If you’re starting from scratch, completing these prerequisites takes one to three semesters, or roughly 4 to 18 months depending on whether you go full-time or part-time and how many courses your school offers each term. Students who already have some college credits, especially in science, can skip ahead. But if you haven’t taken courses like anatomy or microbiology, plan on adding extra semesters to your total timeline. These are hard prerequisites at most schools, meaning you cannot begin the nursing sequence without them.

Realistic Timelines From Start to Finish

Here’s what the full journey looks like for each path, including prerequisites and licensing:

  • ADN with no prior college: 1 to 3 semesters of prerequisites plus 2 years of nursing coursework, plus 1 to 2 months for licensing. Total: roughly 2.5 to 3.5 years.
  • ADN with prerequisites already done: 2 years plus licensing. Total: about 2 years.
  • Traditional BSN (starting as a freshman): 4 years, with prerequisites built into the first two years, plus licensing. Total: about 4 years.
  • Accelerated BSN (with a prior bachelor’s degree): 12 to 18 months plus licensing. Total: about 1.5 years, though you may need a semester beforehand for science prerequisites if your first degree didn’t include them.

Bridge Programs for LPNs

If you’re already a Licensed Practical Nurse, bridge programs offer a shortcut. An LPN-to-RN bridge program at a community college can be completed in as few as three semesters, earning you an associate degree. Your prior LPN training counts toward clinical requirements, which is what makes the timeline shorter. This is one of the most efficient paths for someone already working in healthcare.

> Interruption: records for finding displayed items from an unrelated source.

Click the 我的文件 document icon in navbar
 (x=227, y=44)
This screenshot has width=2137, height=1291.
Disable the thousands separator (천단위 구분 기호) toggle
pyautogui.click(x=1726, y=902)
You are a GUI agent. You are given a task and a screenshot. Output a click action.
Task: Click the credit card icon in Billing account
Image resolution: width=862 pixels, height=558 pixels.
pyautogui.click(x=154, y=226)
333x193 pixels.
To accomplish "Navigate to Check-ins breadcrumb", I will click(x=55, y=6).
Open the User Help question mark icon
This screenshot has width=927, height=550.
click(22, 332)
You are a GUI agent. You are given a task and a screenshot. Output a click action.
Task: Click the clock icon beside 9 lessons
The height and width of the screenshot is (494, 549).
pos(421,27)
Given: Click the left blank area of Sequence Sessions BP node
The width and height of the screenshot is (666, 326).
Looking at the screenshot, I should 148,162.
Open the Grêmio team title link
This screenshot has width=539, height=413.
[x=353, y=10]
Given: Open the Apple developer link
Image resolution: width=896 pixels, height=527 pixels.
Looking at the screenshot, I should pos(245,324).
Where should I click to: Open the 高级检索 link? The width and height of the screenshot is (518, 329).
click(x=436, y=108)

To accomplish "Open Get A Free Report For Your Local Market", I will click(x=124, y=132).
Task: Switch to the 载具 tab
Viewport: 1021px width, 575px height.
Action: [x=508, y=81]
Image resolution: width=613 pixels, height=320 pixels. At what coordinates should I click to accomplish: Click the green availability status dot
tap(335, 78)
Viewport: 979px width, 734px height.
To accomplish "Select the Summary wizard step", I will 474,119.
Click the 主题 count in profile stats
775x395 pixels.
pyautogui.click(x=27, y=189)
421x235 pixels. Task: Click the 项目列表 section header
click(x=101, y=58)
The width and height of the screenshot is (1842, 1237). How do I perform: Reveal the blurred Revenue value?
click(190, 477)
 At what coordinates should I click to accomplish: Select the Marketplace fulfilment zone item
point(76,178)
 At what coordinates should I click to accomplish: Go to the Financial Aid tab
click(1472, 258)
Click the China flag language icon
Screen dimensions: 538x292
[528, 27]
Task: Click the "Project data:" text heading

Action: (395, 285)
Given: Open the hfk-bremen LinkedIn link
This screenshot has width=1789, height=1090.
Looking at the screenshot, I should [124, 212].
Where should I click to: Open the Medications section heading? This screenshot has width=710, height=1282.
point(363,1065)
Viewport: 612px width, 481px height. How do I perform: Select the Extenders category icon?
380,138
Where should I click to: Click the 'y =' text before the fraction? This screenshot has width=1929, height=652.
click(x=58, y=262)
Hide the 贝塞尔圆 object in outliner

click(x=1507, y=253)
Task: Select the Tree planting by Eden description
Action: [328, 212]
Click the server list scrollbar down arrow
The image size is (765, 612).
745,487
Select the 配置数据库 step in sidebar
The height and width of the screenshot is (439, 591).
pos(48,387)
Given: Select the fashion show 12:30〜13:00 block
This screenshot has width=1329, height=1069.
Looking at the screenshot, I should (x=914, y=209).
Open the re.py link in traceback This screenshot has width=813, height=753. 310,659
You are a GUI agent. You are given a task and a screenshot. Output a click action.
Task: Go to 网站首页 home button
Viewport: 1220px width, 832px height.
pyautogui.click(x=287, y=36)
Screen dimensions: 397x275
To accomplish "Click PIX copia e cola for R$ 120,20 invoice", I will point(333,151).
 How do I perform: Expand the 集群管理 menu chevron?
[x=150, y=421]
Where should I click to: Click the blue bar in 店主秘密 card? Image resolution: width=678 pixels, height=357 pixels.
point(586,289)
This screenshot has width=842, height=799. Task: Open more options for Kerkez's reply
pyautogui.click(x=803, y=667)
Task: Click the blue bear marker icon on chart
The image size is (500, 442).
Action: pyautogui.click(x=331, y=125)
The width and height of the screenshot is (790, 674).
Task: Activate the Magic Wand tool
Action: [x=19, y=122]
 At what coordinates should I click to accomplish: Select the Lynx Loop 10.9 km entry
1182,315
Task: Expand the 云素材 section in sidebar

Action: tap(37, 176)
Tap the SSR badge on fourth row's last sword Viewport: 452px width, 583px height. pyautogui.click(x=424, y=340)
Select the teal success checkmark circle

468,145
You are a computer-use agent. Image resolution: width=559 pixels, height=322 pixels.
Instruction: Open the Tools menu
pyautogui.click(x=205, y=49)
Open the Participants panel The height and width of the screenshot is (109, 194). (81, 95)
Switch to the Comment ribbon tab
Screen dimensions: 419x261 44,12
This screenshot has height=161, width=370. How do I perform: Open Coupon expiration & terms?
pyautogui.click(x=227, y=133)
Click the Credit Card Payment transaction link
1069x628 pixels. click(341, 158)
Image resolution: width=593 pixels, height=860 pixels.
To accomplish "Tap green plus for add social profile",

Direct Entry Master’s Programs

For career changers who want to enter nursing at a graduate level, some universities offer direct entry Master of Science in Nursing programs for people without any nursing background. Columbia’s program, for instance, takes 15 months and produces graduates who are eligible for RN licensure with a master’s credential. A hybrid version of the same program stretches across seven semesters for more flexibility. These programs are competitive and expensive, but they position graduates for advanced roles faster than stacking an ADN or BSN with a later master’s degree.

The Licensing Exam

No matter which educational path you take, you must pass the NCLEX-RN to become a licensed registered nurse. After you graduate, you apply to your state board of nursing and register with the testing company. You’ll receive an Authorization to Test letter, which gives you a 90-day window to schedule and sit for the exam. There are no extensions on that window.

The exam itself is computerized and adaptive, meaning the difficulty adjusts based on your answers. Most candidates finish in a few hours. Results typically come from your state board about four weeks after the exam, though some states release preliminary results within 48 hours through a quick-results service. Only after you receive official confirmation from your state board can you legally practice as an RN.

What Affects Your Timeline Most

The biggest variable isn’t which degree you choose. It’s whether you’ve already completed prerequisite courses. A student who finished anatomy, microbiology, and chemistry during a previous degree can walk into an ADN or accelerated BSN program immediately. Someone starting with no college coursework needs to build that foundation first.

Other factors that commonly extend the timeline include waitlists (competitive ADN programs at community colleges sometimes have year-long waits for admission), part-time enrollment, and needing to retake a prerequisite course to meet a minimum grade requirement. Many programs require a B or better in science prerequisites, and some require those courses to have been taken within the last five to seven years.

Working while in school is possible during prerequisites and early coursework, but most nursing programs strongly discourage or effectively prevent outside employment during clinical semesters. Clinical rotations involve long, scheduled shifts at hospitals and healthcare facilities on top of classroom hours, leaving little room for a work schedule. Planning financially for at least the final year of any nursing program is worth doing early.